A Senate report released Thursday said that 4,900 to 6,600 graves among the 330,000 at Arlington, where veterans and others are buried, may be unmarked, improperly marked or mislabeled on cemetery maps.

An Army survey released in June of three of the cemetery’s 70 sections revealed 211 mishandled graves. The Senate report reached the larger figure by projecting the error rate onto the entire cemetery.

Kathryn Condon, who was appointed the first executive director of the Army National Cemeteries Program after the scandal erupted in the online magazine Salon, said the Army still did not have a complete count of burial errors.


FOR THE RECORD:
This story incorrectly states that a Senate report about mishandled graves at Arlington National Cemetery was released Thursday. The report was issued Tuesday.


“I am confident there are probably other map errors,” she said.

At a hearing of a Senate Homeland Security and Governmental Affairs subcommittee, Chairwoman Claire McCaskill (D-Mo.) accused cemetery officials of “catastrophic incompetence.”

“Waste, abuse, fraud — we’ve got the trifecta, and we have it concerning a national treasure,” she said.

Former cemetery Supt. John Metzler and Deputy Supt. Thurman Higginbotham were subpoenaed to attend the hearing. Both retired this month.

Higginbotham answered basic questions but invoked his 5th Amendment right to avoid self-incrimination when asked about his role in cemetery contracts.

“It was always conceptual that anything done by hand for 40-plus years, that there would have to be some errors somewhere,” he said.

Metzler accepted responsibility for the scandal but said he grappled with staff and budget cuts for years. The cemetery’s federal employees fell from 145 to 95 over the last 19 years, he said.

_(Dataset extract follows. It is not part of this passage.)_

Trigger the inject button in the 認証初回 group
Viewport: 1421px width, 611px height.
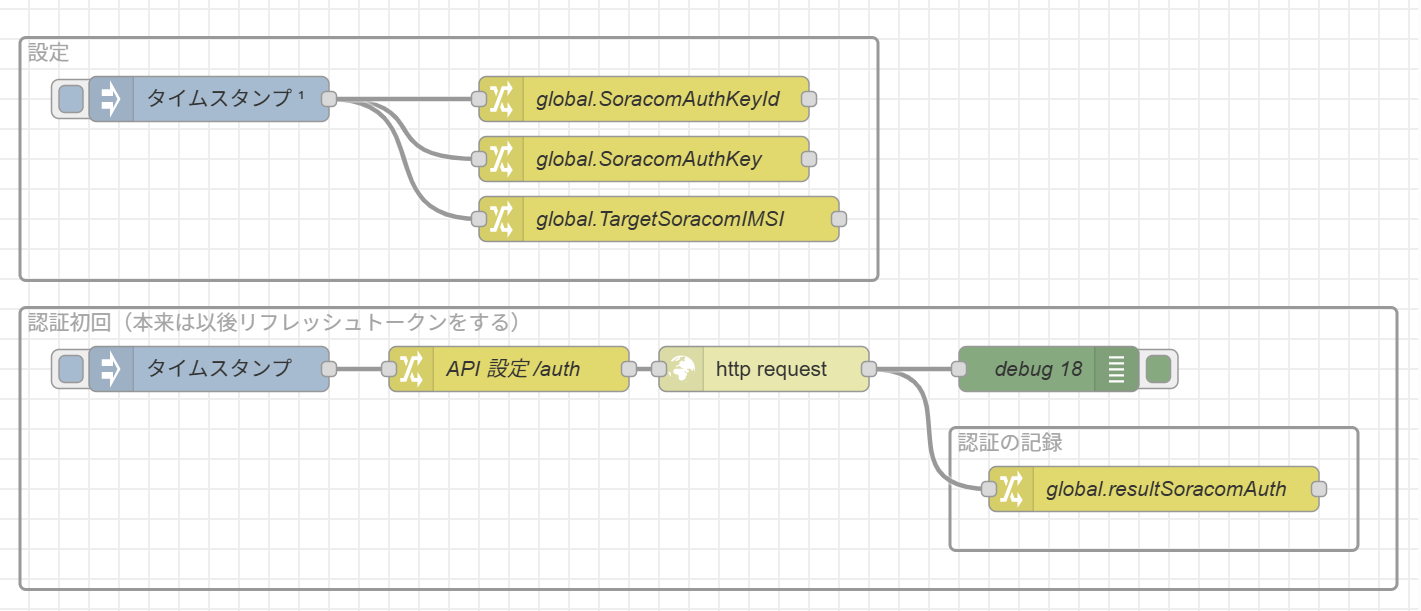[x=71, y=369]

“There is no substitute for having dedicated staff in areas of particular importance,” he said. “We were holding on to the basic function of burying the dead and everything else was contracted out.”

With minimal oversight, cemetery officials awarded as much as $8 million in contracts to digitize burial records, according to the subcommittee report. The cemetery has little to show for the investment today, with most burial records still catalogued on notecards.

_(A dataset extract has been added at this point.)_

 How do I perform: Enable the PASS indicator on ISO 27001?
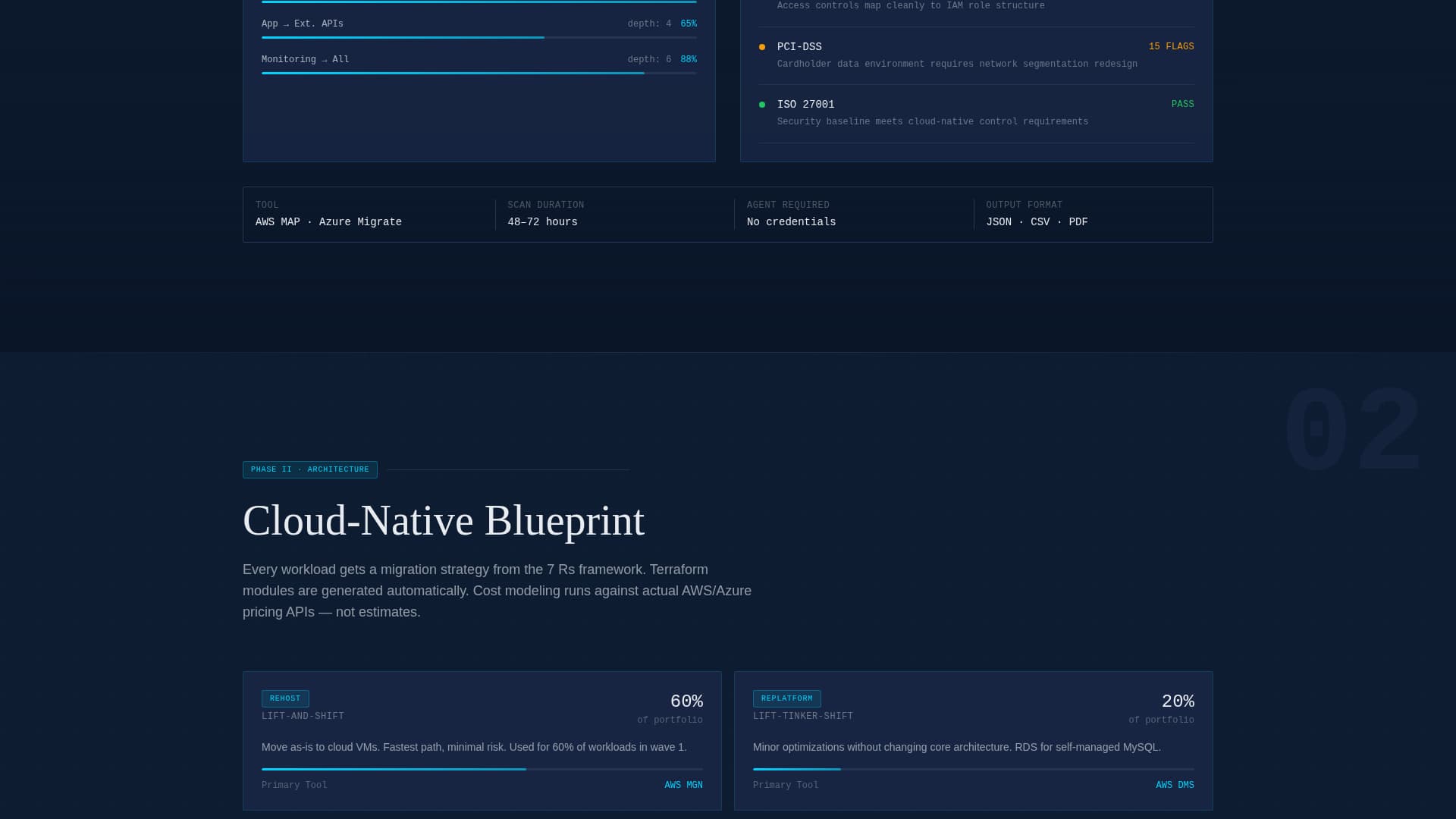(x=1182, y=104)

The Department of Veterans Affairs, which manages 131 other cemeteries, began digitizing burials in the mid-1990s with a system that cost $1.2 million and took about two years to implement, according to the subcommittee report.

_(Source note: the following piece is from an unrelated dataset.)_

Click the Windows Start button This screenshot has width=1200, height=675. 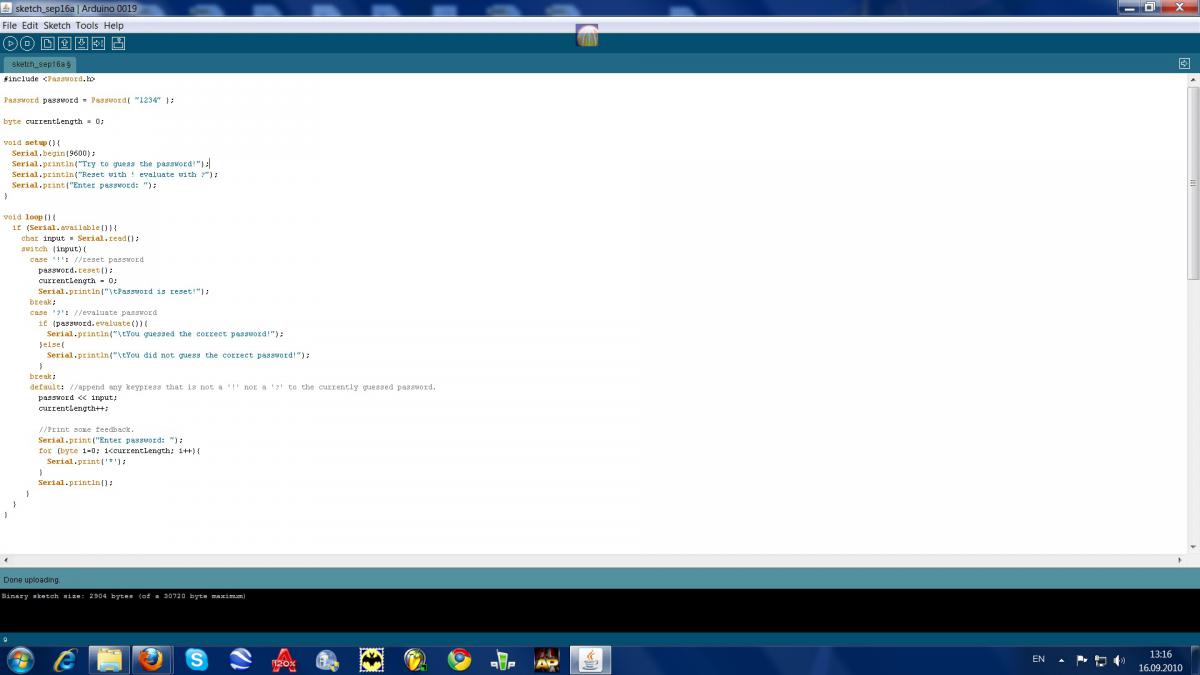click(20, 660)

An Air Force study showed the VA system could be replicated at Arlington, and the VA even offered to help, according to the report. But Arlington officials insisted on building their own costly system and did not bring up the Air Force report when making their case for funding.

The Army report concluded many burial errors stemmed from the antiquated record-keeping. Condon said she is revisiting the VA system and evaluating whether projects by contractors can be salvaged.

Metzler initially said he did not know about the problems raised in the Army report before its release. But after being pressed by McCaskill, he conceded that he learned in 2005 that the contents of two cremation urns had been emptied into a landfill. The problem was documented, but Army superiors were not directly notified, Metzler said.

“The notion that you would come in here and act like you didn’t know about it until a month ago is offensive,” McCaskill said. “You did know about it, and you did nothing.”

Metzler defended himself against some of the charges levied by senators, claiming that the mapping discrepancies did not affect families because the documents were only used internally.

Sen. Scott Brown (R-Mass.) seemed perplexed by Metzler’s testimony, noting that he held a glorified image of Arlington before.

“It’s almost like learning there’s no Santa Claus or Easter Bunny,” he said.

Metzler insisted that problems that arose during his tenure were always promptly resolved. The cemetery has begun placing headstones on graves that were unmarked, he said.